_Document passage_
↓↓↓

Because the actual 97% claim doesn’t even remotely justify their policies, catastrophists like President Obama and John Kerry take what we could generously call creative liberties in repeating this claim. On his Twitter account, President Obama tweets: “Ninety-seven percent of scientists agree: #climate change is real, man-made and dangerous.” Not only does Obama sloppily equate “scientists” with “climate scientists,” but more importantly he added “dangerous” to the 97% claim, which is not there in the literature. This is called the fallacy of equivocation: using the same term (“97 percent”) in two different ways to manipulate people. John Kerry pulled the same stunt when trying to tell the underdeveloped world that it should use fewer fossil fuels:
And let there be no doubt in anybody’s mind that the science is absolutely certain. . . 97 percent of climate scientists have confirmed that climate change is happening and that human activity is responsible. . . . . they agree that, if we continue to go down the same path that we are going down today, the world as we know it will change—and it will change dramatically for the worse. In Kerry’s mind, 97% of climate scientists said whatever Kerry wants them to have said. Bottom line: What the 97% of climate scientists allegedly agree on is very mild and in no way justifies restricting the energy that billions need. But it gets even worse. Because it turns out that 97% didn’t even say that. Which brings us to the next question:
2. How do we know the 97% agree?
To elaborate, how was that proven? Almost no one who refers to the 97% has any idea, but the basic way it works is that a researcher reviews a lot of scholarly papers and classifies them by how many agree with a certain position. Unfortunately, in the case of 97% of climate scientists agreeing that human beings are the main cause of warming, the researchers have engaged in egregious misconduct.
One of the main papers behind the 97 percent claim is authored by John Cook, who runs the popular website SkepticalScience.com, a virtual encyclopedia of arguments trying to defend predictions of catastrophic climate change from all challenges. Here is Cook’s summary of his paper: “Cook et al. (2013) found that over 97 percent [of papers he surveyed] endorsed the view that the Earth is warming up and human emissions of greenhouse gases are the main cause.”

↑↑↑

_Input_
↓↓↓

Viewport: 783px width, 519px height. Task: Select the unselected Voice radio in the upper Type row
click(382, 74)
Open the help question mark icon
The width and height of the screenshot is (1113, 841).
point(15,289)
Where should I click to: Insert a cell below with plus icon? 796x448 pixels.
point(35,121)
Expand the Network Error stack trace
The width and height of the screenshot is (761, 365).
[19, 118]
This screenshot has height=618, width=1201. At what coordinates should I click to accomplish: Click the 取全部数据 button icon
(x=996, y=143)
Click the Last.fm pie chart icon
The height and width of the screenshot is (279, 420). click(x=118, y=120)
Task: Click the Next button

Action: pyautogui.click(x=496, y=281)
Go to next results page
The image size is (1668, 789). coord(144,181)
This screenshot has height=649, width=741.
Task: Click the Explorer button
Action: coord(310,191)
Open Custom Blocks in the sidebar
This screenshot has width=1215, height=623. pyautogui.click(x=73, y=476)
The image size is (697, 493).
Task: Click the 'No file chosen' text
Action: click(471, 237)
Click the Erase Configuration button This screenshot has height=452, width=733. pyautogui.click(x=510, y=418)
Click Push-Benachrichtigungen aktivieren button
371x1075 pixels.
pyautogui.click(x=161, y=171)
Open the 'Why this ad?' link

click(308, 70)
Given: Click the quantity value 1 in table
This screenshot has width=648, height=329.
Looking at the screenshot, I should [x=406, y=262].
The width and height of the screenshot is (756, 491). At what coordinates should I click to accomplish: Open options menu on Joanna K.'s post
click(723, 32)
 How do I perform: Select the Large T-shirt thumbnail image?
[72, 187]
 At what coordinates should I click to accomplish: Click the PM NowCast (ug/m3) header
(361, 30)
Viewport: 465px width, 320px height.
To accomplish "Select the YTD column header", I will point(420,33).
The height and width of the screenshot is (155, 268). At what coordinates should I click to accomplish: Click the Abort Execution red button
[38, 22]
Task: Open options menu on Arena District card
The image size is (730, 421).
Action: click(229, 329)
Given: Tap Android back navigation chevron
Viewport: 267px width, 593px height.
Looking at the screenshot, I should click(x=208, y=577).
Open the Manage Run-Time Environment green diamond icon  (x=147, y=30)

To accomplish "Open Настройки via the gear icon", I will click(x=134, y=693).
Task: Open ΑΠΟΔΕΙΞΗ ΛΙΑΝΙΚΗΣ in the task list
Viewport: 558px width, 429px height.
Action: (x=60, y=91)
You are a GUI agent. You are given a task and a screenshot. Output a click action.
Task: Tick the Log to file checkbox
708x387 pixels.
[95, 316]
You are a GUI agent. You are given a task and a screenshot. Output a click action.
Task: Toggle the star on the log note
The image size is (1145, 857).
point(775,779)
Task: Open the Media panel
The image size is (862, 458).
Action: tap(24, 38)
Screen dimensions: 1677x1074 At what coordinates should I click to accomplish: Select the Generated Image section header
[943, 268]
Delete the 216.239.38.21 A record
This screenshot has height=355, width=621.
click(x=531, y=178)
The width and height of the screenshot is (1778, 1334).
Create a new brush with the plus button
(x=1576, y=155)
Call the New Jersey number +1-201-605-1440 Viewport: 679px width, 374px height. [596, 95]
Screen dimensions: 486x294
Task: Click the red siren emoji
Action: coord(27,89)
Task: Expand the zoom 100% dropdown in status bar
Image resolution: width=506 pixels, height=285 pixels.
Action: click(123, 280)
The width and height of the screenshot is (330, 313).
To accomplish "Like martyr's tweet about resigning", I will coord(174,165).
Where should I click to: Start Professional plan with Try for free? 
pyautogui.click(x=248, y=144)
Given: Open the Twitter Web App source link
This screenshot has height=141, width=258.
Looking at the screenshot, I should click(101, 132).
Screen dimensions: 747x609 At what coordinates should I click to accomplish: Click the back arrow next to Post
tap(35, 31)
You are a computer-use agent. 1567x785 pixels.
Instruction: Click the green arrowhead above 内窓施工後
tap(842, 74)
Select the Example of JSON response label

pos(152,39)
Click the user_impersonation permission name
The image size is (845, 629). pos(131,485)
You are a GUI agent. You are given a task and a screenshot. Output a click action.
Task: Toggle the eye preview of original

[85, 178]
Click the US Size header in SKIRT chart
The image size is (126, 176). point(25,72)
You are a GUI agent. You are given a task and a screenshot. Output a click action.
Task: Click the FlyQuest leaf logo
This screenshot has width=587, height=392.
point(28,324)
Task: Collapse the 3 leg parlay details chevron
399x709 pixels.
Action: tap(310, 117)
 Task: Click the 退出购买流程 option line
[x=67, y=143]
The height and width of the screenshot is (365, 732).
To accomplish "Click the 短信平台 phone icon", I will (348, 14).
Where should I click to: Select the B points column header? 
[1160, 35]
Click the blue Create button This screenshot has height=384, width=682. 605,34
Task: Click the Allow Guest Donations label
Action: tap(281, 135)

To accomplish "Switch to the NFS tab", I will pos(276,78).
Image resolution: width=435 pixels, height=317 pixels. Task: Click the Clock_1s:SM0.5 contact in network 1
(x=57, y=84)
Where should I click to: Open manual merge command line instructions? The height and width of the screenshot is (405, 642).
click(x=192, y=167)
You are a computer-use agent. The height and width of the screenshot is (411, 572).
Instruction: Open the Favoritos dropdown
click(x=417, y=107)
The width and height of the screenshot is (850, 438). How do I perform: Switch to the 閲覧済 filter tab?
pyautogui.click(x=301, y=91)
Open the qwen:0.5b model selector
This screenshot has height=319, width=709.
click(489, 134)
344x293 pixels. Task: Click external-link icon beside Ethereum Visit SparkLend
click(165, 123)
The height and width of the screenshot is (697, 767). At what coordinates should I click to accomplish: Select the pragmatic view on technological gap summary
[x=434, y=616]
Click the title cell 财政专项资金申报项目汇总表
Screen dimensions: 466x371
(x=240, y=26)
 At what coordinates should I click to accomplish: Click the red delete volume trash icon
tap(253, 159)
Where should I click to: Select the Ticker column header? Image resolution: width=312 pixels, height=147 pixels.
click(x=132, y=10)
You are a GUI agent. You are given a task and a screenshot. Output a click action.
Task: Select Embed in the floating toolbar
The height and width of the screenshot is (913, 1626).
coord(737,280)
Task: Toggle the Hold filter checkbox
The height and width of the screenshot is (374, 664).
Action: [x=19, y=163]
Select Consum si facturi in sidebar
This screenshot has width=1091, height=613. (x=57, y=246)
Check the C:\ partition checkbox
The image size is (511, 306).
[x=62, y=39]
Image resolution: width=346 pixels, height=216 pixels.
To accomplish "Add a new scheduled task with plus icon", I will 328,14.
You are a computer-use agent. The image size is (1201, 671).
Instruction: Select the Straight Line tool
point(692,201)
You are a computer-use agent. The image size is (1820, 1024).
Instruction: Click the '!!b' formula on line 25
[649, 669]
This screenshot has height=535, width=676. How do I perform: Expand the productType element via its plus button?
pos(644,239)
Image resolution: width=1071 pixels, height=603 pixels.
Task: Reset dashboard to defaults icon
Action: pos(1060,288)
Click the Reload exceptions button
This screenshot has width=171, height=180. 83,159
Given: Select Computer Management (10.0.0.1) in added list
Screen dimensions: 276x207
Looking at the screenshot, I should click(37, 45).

↑↑↑

_Written request A_
Do these statements agree with the passage on the 97 percent climate claim? (i) Obama's tweet said scientists agree climate change is dangerous. (ii) John Cook runs SkepticalScience.com. (iii) John Kerry was addressing the developed world.
_Written request B_
In the records, from the first line to the line with "Action: click(471, 237)", what do those lines read with "icon" swapped for "symbol" and nothing else changed?
The text and the records have nothing to do with each other.

_Exercise output A_
(i) Yes: "Ninety-seven percent of scientists agree: #climate change is real, man-made and dangerous."
(ii) Yes: "John Cook, who runs the popular website SkepticalScience.com"
(iii) No: "when trying to tell the underdeveloped world that it should use fewer fossil fuels"

_Exercise output B_
Viewport: 783px width, 519px height. Task: Select the unselected Voice radio in the upper Type row
click(382, 74)
Open the help question mark symbol
The width and height of the screenshot is (1113, 841).
point(15,289)
Where should I click to: Insert a cell below with plus symbol? 796x448 pixels.
point(35,121)
Expand the Network Error stack trace
The width and height of the screenshot is (761, 365).
[19, 118]
This screenshot has height=618, width=1201. At what coordinates should I click to accomplish: Click the 取全部数据 button symbol
(x=996, y=143)
Click the Last.fm pie chart symbol
The height and width of the screenshot is (279, 420). click(x=118, y=120)
Task: Click the Next button

Action: pyautogui.click(x=496, y=281)
Go to next results page
The image size is (1668, 789). coord(144,181)
This screenshot has height=649, width=741.
Task: Click the Explorer button
Action: coord(310,191)
Open Custom Blocks in the sidebar
This screenshot has width=1215, height=623. pyautogui.click(x=73, y=476)
The image size is (697, 493).
Task: Click the 'No file chosen' text
Action: click(471, 237)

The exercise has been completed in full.